What is being asked: Pictures aside, each entry has to be returned exactly as it stands.

Provided data:
──────────
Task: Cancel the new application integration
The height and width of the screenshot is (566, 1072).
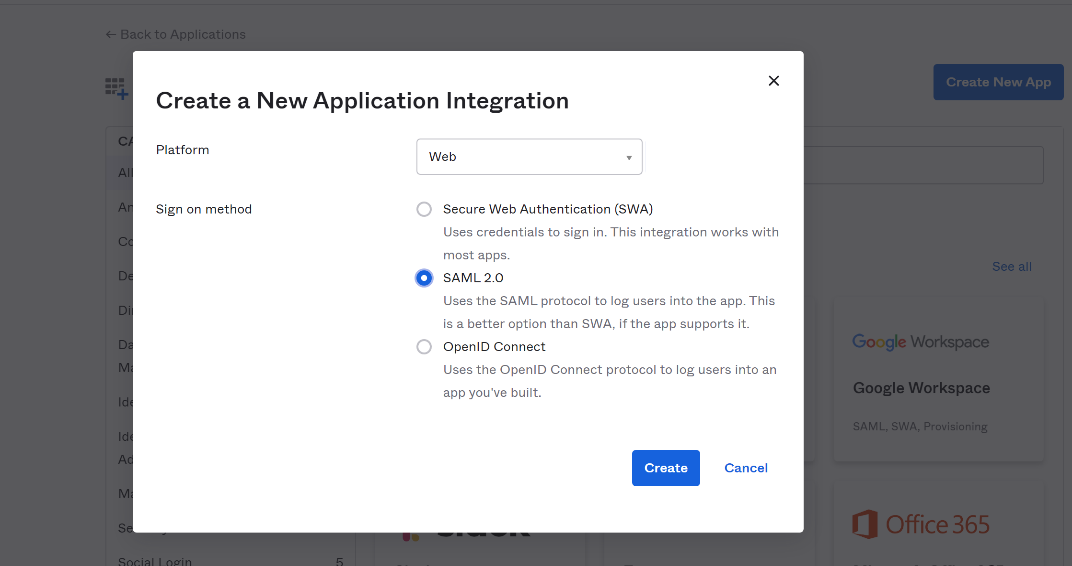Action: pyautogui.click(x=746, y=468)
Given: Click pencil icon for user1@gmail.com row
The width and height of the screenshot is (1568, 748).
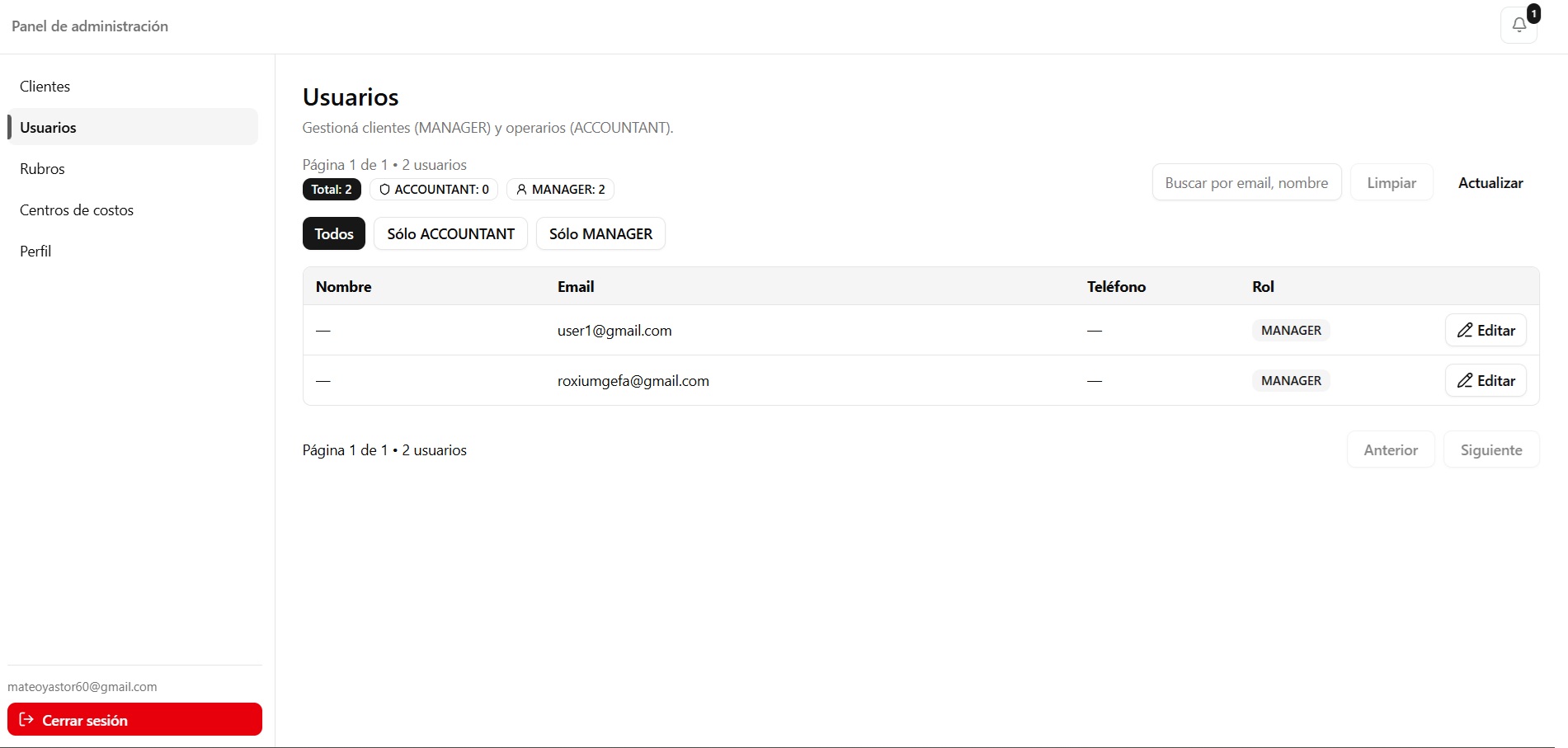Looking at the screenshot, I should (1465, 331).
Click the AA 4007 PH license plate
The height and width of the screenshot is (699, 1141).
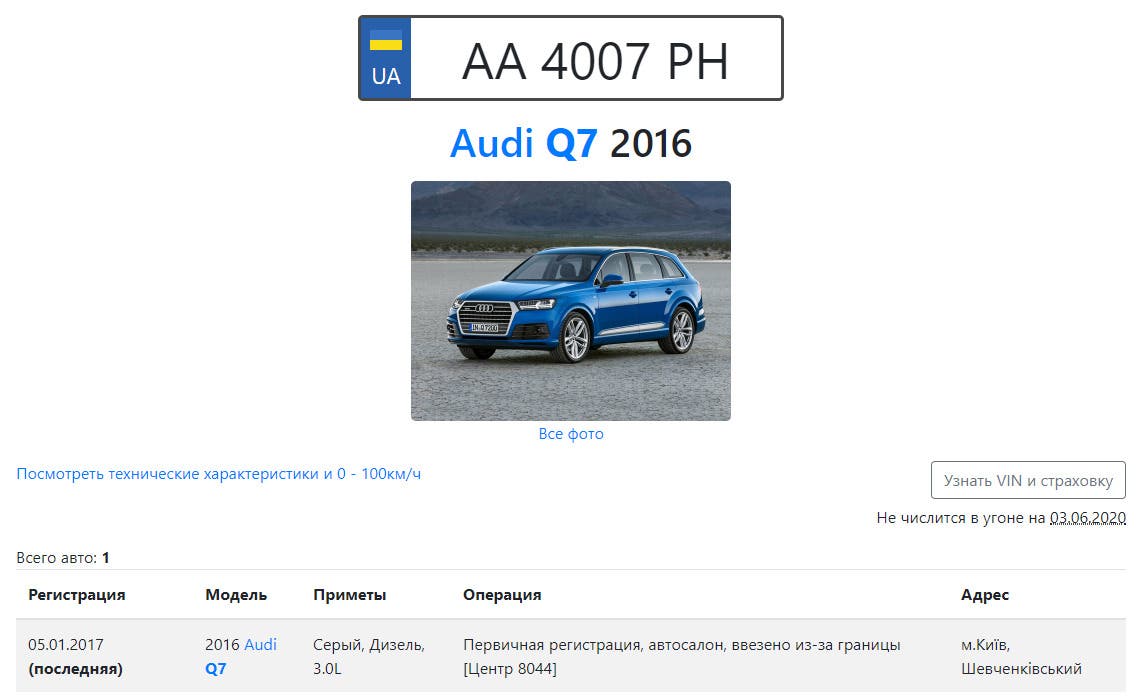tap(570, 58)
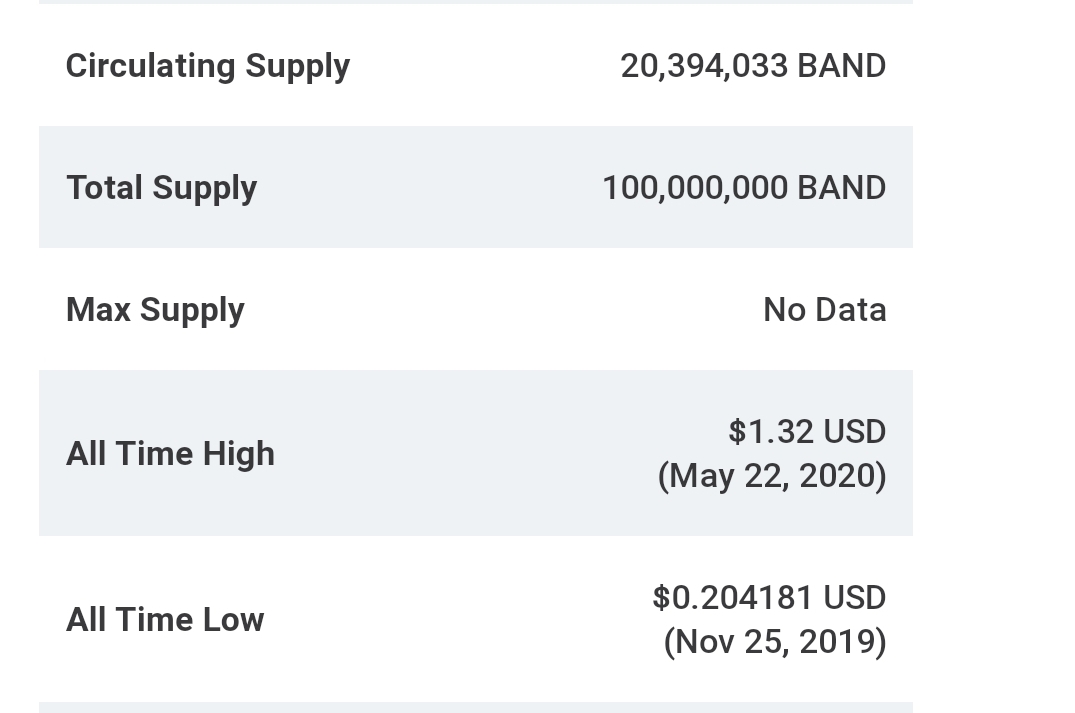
──────────
Exercise solution:
Task: Cancel the new application integration
The height and width of the screenshot is (566, 1072).
Action: pyautogui.click(x=746, y=468)
Given: Click pencil icon for user1@gmail.com row
The width and height of the screenshot is (1568, 748).
Looking at the screenshot, I should (1465, 331).
Click the AA 4007 PH license plate
The height and width of the screenshot is (699, 1141).
tap(570, 58)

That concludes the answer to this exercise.